La mise en eau du canal et son exploitation débute au fur et à mesure de l’achèvement des différentes sections : Vierzon-Bourges en 1831, Marseille-les-Aubigny-Sancoins en 1837, Montluçon-Bourges en 1838…
Pour assurer la liaison du canal de Berry avec la Loire, la rivière le Cher est canalisée à partir de 1841 par l’établissement d’écluses et de barrages amovibles entre Saint-Avertin et Noyers-sur-Cher, dont le port sert au transbordement des marchandises entre les bateaux du canal et ceux du Cher.
Le canal est considéré comme achevé en 1845, le coût de sa construction s’élève à plus de 26 millions de francs, il traverse sur 261 km et 96 écluses les trois départements du Loir-et-Cher, du Cher et de l’Allier.
Pourquoi avoir planté plus de 190 000 arbres sur les berges du canal dès sa construction ?
Les raisons sont en fait multiples : les plantations bornent l’espace du domaine du canal, elles fournissent le bois nécessaire à l’entretien des ouvrages (ponts, batardeaux).
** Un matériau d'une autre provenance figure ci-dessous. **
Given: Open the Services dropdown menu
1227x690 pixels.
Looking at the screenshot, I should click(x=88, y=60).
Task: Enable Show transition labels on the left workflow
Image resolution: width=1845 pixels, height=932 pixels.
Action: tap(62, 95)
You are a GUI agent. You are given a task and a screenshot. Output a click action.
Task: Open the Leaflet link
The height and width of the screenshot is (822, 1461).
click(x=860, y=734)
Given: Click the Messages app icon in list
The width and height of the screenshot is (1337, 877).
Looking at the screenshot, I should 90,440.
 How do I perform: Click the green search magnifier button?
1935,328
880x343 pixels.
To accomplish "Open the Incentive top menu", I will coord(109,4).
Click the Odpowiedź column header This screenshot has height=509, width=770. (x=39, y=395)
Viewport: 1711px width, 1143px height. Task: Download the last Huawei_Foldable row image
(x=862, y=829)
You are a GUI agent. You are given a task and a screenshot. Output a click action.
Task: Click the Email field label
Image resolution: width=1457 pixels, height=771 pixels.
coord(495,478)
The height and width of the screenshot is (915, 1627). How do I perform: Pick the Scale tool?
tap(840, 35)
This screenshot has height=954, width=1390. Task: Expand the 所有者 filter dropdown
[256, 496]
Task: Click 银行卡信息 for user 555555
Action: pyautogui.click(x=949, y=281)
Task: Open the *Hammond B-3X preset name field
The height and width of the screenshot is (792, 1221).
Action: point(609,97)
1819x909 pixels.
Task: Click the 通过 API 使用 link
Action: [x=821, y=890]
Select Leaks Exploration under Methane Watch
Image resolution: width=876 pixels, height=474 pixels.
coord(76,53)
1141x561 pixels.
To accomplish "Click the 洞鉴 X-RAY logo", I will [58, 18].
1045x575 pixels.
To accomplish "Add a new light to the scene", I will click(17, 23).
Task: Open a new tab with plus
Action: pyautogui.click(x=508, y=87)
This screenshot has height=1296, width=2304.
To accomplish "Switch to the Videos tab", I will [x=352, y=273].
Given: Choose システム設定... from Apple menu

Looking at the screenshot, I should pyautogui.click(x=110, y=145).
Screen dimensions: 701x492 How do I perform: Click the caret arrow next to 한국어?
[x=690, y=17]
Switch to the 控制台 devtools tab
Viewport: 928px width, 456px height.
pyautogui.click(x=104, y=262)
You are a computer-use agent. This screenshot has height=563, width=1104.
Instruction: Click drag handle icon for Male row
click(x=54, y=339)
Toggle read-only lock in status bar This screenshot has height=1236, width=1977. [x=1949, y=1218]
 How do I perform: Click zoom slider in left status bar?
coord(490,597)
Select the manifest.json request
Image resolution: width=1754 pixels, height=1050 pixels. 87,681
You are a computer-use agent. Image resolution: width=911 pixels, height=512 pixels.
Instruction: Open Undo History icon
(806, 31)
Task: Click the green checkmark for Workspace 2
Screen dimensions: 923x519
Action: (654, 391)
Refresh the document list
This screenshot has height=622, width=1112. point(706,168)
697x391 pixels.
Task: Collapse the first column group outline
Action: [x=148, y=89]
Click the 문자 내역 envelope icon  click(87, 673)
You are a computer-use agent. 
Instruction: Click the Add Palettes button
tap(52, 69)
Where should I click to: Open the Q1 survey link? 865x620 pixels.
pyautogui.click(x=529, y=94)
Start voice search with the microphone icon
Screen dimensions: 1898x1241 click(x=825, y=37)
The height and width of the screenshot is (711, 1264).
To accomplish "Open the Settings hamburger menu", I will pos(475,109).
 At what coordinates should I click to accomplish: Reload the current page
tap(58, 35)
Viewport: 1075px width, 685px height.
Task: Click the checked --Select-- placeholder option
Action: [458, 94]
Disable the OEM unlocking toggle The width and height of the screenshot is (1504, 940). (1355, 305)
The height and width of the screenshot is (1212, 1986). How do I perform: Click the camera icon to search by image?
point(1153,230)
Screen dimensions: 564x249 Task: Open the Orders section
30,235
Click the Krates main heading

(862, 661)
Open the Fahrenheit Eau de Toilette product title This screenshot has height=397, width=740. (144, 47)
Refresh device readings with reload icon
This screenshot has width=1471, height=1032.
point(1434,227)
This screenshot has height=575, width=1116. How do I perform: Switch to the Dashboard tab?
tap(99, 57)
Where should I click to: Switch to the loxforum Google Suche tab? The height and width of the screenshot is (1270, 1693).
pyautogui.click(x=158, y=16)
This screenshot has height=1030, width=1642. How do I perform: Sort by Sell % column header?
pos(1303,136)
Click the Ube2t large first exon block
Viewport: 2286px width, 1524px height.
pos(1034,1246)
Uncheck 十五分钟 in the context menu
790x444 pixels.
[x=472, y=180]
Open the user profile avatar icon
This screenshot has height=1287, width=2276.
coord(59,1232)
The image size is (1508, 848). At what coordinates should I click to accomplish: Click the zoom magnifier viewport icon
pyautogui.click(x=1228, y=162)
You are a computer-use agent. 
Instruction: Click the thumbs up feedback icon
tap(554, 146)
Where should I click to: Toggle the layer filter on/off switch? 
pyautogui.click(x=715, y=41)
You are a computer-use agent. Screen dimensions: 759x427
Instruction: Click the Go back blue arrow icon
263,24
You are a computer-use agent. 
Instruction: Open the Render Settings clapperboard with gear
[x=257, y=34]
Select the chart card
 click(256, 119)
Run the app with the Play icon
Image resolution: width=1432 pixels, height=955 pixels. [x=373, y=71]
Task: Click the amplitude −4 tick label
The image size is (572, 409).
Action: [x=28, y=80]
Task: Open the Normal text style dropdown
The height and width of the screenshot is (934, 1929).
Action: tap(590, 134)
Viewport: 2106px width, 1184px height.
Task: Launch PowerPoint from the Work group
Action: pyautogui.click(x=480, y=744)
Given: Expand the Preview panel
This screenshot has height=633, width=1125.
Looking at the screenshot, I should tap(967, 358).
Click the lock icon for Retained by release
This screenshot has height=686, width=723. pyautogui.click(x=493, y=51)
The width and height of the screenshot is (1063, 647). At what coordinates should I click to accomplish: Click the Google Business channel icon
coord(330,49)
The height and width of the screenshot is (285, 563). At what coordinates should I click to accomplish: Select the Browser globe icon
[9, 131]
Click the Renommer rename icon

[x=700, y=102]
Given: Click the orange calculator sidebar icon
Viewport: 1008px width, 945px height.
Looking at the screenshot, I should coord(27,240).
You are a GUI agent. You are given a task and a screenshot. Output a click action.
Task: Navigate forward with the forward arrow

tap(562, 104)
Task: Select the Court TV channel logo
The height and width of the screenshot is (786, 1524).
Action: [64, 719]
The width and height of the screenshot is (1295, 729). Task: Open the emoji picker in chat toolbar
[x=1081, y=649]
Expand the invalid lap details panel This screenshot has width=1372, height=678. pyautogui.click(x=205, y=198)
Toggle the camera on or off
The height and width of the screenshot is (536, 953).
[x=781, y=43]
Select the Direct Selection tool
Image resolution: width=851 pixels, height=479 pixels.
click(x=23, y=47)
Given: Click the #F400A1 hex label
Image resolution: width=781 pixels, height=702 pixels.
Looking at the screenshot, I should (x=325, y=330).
La vente du surplus des coupes apporte en outre un supplément de revenu non négligeable. Les racines des arbres renforcent également la solidité des berges ; l’ombre portée de leur feuillage, qui limite l’évaporation de l’eau, produit une fraîcheur salutaire aux haleurs et entrave la pousse des herbes aquatiques.
Plus surprenant, les arbres ont également un rôle signalétique, différentes essences (merisiers, noyers et autres fruitiers) annoncent aux bateliers écluses et ouvrages remarquables. Si la plantation de différentes essences a souvent été expérimentée selon la nature des terrains, au milieu du XIXe siècle on privilégie plutôt des arbres rustiques à croissance rapide et à feuillage abondant comme le peuplier, l’orme ou l’acacia.